34th International Conference
on Massive Storage Systems
and Technology (MSST 2018)
May 14 — 16, 2018

Sponsored by Santa Clara University,
School of Engineering

Since the conference was founded by the leading national laboratories, MSST has been a venue for massive-scale storage system designers and implementers, storage architects, researchers, and vendors to share best practices and discuss building and securing the world's largest storage systems for high-performance computing, web-scale systems, and enterprises.

Hosted at
Santa Clara University
Santa Clara, CA

2018 Conference

This year, MSST will focus on distributed storage system technologies, including persistent memory, long-term data retention (tape, optical disks...), solid state storage (flash, MRAM, RRAM...), software-defined storage, OS- and file-system technologies, cloud storage, big data, and data centers (private and public). The conference will focus on current challenges and future trends in storage technologies.

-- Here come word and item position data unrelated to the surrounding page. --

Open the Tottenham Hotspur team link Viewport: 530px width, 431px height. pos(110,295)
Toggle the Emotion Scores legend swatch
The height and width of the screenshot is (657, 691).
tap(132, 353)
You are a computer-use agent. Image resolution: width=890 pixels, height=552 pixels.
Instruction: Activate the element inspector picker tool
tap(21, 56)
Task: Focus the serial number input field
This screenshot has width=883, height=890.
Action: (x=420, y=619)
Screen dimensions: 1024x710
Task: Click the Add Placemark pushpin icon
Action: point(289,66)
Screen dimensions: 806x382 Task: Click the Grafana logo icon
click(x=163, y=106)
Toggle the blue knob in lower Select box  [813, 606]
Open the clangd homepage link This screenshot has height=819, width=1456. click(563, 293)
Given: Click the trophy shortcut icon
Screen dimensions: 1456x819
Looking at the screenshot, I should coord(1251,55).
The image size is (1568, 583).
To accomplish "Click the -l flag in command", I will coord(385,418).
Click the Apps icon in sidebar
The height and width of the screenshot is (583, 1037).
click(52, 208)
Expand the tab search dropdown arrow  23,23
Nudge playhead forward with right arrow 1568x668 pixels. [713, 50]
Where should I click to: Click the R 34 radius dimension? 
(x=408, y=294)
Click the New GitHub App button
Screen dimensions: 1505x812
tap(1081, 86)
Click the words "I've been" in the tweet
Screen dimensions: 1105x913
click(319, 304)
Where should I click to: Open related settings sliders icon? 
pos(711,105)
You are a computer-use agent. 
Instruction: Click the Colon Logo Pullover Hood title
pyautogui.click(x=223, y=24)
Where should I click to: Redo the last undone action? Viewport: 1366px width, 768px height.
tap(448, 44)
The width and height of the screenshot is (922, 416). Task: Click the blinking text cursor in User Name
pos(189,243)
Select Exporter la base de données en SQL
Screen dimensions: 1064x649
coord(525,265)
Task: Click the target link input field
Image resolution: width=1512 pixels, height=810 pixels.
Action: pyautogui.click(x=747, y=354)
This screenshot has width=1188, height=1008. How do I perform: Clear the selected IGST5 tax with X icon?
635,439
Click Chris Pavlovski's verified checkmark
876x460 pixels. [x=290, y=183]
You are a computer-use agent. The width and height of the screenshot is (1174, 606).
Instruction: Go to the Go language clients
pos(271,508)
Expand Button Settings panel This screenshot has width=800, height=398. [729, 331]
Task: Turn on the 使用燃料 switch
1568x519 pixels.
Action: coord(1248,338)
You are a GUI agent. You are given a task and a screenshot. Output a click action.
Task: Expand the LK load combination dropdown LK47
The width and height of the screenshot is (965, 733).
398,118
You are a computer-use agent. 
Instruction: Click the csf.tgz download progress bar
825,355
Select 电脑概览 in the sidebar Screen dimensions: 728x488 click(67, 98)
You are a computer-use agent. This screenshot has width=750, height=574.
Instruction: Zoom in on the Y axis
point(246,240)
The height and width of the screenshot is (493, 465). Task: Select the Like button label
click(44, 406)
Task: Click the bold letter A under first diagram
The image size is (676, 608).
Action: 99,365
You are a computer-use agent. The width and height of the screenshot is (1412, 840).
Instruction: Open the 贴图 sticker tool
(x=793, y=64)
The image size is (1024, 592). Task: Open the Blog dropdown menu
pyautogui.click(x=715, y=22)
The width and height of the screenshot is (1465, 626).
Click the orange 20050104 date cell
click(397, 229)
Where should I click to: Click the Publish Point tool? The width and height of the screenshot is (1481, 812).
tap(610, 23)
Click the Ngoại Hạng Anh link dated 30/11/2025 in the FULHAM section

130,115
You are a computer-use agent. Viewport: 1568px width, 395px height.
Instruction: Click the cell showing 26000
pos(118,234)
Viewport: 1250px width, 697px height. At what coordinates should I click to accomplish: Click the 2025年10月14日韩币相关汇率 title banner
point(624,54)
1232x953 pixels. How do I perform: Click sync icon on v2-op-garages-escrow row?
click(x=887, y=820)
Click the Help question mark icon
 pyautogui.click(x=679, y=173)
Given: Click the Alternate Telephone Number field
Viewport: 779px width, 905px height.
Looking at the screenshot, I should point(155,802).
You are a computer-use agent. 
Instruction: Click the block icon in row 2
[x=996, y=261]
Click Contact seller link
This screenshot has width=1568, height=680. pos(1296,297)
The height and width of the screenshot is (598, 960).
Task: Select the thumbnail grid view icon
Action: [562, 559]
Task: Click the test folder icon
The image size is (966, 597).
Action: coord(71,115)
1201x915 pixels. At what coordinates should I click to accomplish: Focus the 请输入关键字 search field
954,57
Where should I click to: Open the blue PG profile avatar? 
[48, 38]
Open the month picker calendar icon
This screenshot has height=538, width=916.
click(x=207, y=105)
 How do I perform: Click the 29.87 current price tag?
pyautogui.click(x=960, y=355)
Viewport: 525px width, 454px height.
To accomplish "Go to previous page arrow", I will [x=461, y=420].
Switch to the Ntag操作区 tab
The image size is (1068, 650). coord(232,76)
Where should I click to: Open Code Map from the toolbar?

MSST 2018 will include a day of tutorials and two days of invited papers. The conference will be held, once again, on the beautiful campus of Santa Clara University, in the heart of Silicon Valley. Registration information is below.

Access the 2017 program, with links to papers, presentation slides, and video here.

Santa Clara University

— 2018 Registration —

(Register for one or both tracks.)
Invited Track
(1 day)  
(2 days)
Register Here


Venue: Locatelli Center on the Santa Clara University Campus (map)

Parking: Daily and multi-day permits are available for purchase at the 
main gate at 500 El Camino Real ($8/day, where the attendant will direct you to the
Locatelli Center/Leavey Center parking lot), or daily permits may be
purchased for $5 at an unmanned kiosk in the parking lot. (map)         

Driving Directions (to the campus)

Walking Directions (on campus)

Hotels near the campus
(To reduce your attendance fees, there is no
"conference hotel", so you can choose where to stay.)

Subscribe to our email list for (infrequent) information along the way.

2018 Program

Tutorial, Monday, May 14th
9:00am — 1:00pm

LOCKSS (Lots of Copies Keeps Stuff Safe)
Workshop on Distributed Digital Preservation

This workshop will focus on:

  1. Trends in digital preservation
  2. Information resources
  3. Distributed digital preservation concepts
  4. LOCKSS preservation features and storage framework
  5. The methodology of the LOCKSS open source software re-architecture
  6. Open discussion: Opportunities for technology collaboration

LOCKSS Background:

LOCKSS is a leading technology for peer-to-peer distributed digital preservation. LOCKSS Java software is going through a major update and revision that will affect existing LOCKSS users and also future community innovators. Originally designed and launched in the late 1990s, LOCKSS was utilized in the library community to help maintain and preserve eBooks and eJournals. The present software re-design will change not only the focus and capabilities of the LOCKSS technology, but also the collaborative partnerships, support structure, and market focus. It will make LOCKSS technology applicable to new types of users, integrations, and content.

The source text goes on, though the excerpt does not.